Unsurprisingly, patients with recurrent or residual disease were more likely to be prescribed longer course of opioids; this is likely also related to our findings that those with higher initial FIGO stage and pretreatment pain requiring opioids were also more likely to require long-term opioid therapy. Extensive locoregional disease is more likely to be symptomatic, with patients requiring more invasive therapies such as interstitial implants, and also more likely to be associated with recurrence compared with earlier stages of disease. In this study, pretreatment pain requiring opioids was a risk factor for long-term opioid use independent of recurrence; thus, these patients should be monitored carefully after treatment for appropriate management and tapering.

A systemic issue that was noted in analyzing initial prescribers of opioid therapy include the substantial proportion (26.3%) of initial opioid prescribers who were unknown or not recorded in the medical record. Appropriate opioid prescribing is difficult if prescribers are unaware of one another. In this study a substantial proportion (26.3%) of initial opioid prescribers were unknown or not recorded in the medical chart. Although many initial prescribers may have been from outside hospital emergency departments or providers, this reveals a systemic challenge in physician communication between hospital systems and specialties. Programs such as the PDMP are crucial in filling the gap in communication and its use should continue to be encouraged in our nation's segmented health care system. Notably, it was outside the scope of this study to determine the appropriateness of initial opioid prescriptions, which may or may not be modifiable.

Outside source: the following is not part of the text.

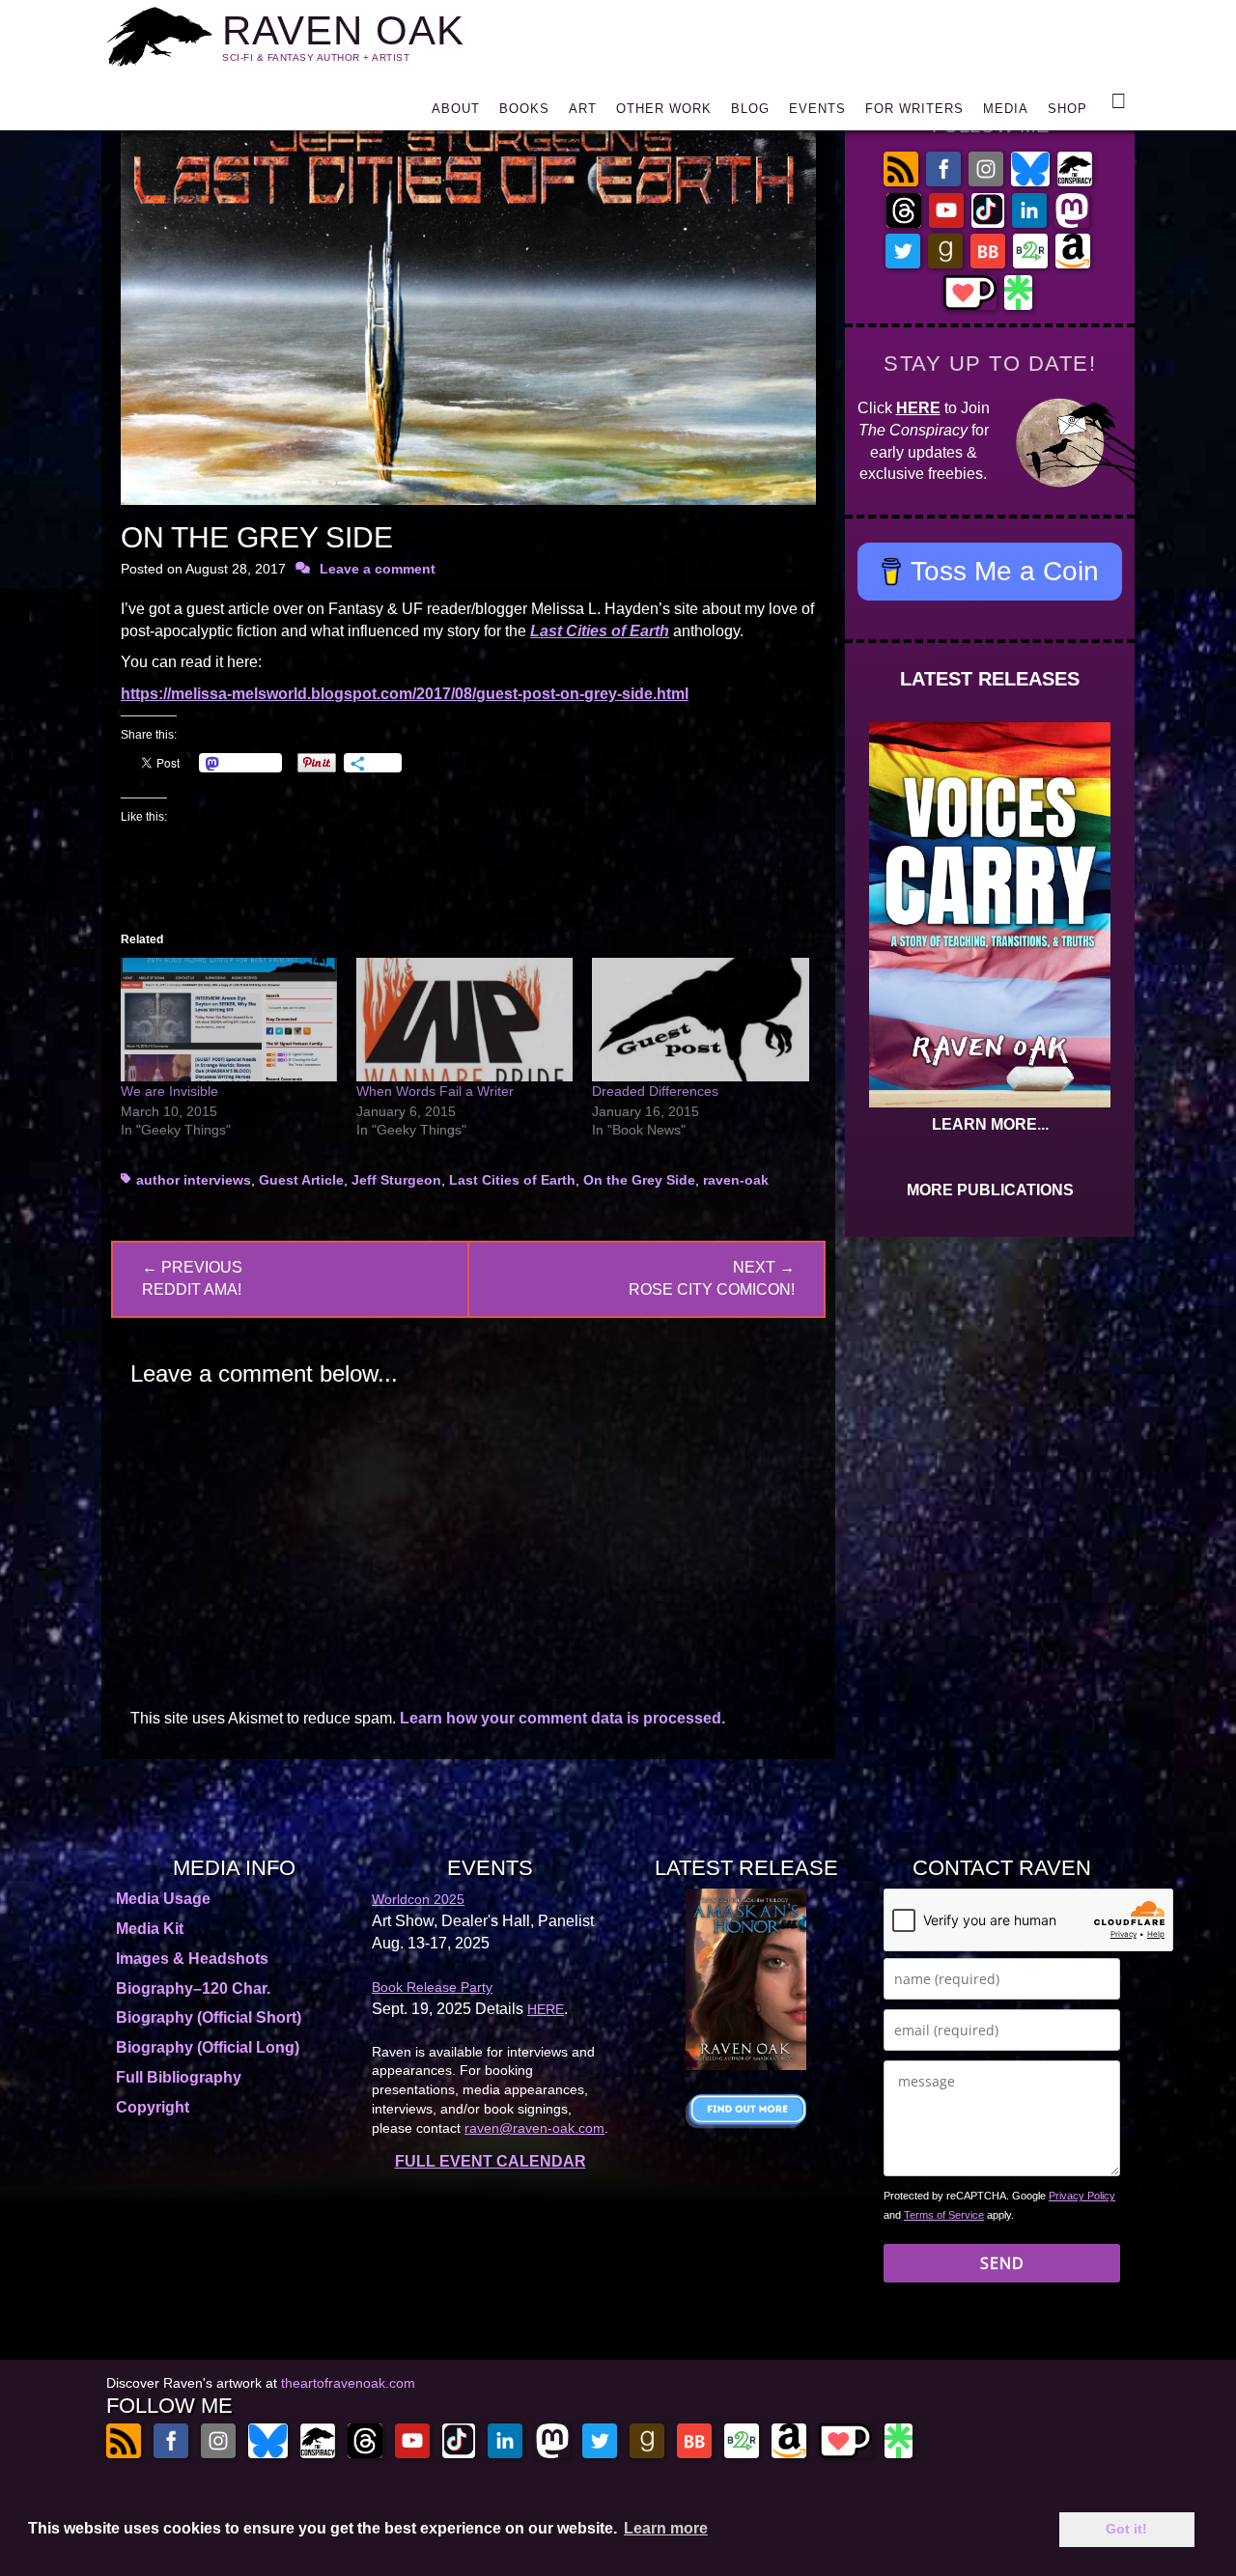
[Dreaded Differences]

There are several limitations to our study. First is the inherent nature of retrospective chart review, which is reliant on accurate records and patient-reported history of anxiety/depression and alcohol use. PDMP records were not available for all patients to verify the medical record; however, the medical record was generally accurate in patients from whom this data was available. The study analyzed patients treated at 2 academic centers within a single urban city; thus, our findings may not be generalizable to other populations or geographic locations. Additional detailed information regarding prescriber management of opioid prescriptions would be helpful, as well as the involvement of supportive or palliative care practitioners, pelvic floor therapy, or physical medicine and rehabilitation specialists in symptom management.

Strengths of our study include findings regarding the use and duration of opioid therapy in patients with locally advanced cervical cancer, including that a large proportion of women continue to use opioids for >6 to 12 months. We also report on nonopioid medications frequently used to manage posttreatment pain, as well as the timing of and reasons for opioid prescribing. Increased participation in existing systemic modalities of reporting opioid prescriptions, such as the PDMP, along with effective interprovider communication is needed. Appropriate opioid stewardship should be promoted especially for patients with prior history of anxiety or depression while remaining cognizant of these populations’ poorer health outcomes, higher risk of chronic pain, and effect of cancer treatment on underlying psychiatric disorders. Future directions also include additional research and provider education regarding application and efficacy of nonopioid medications and multidisciplinary care that includes specialists in psychiatry, palliative care, physical therapy, and addiction medicine.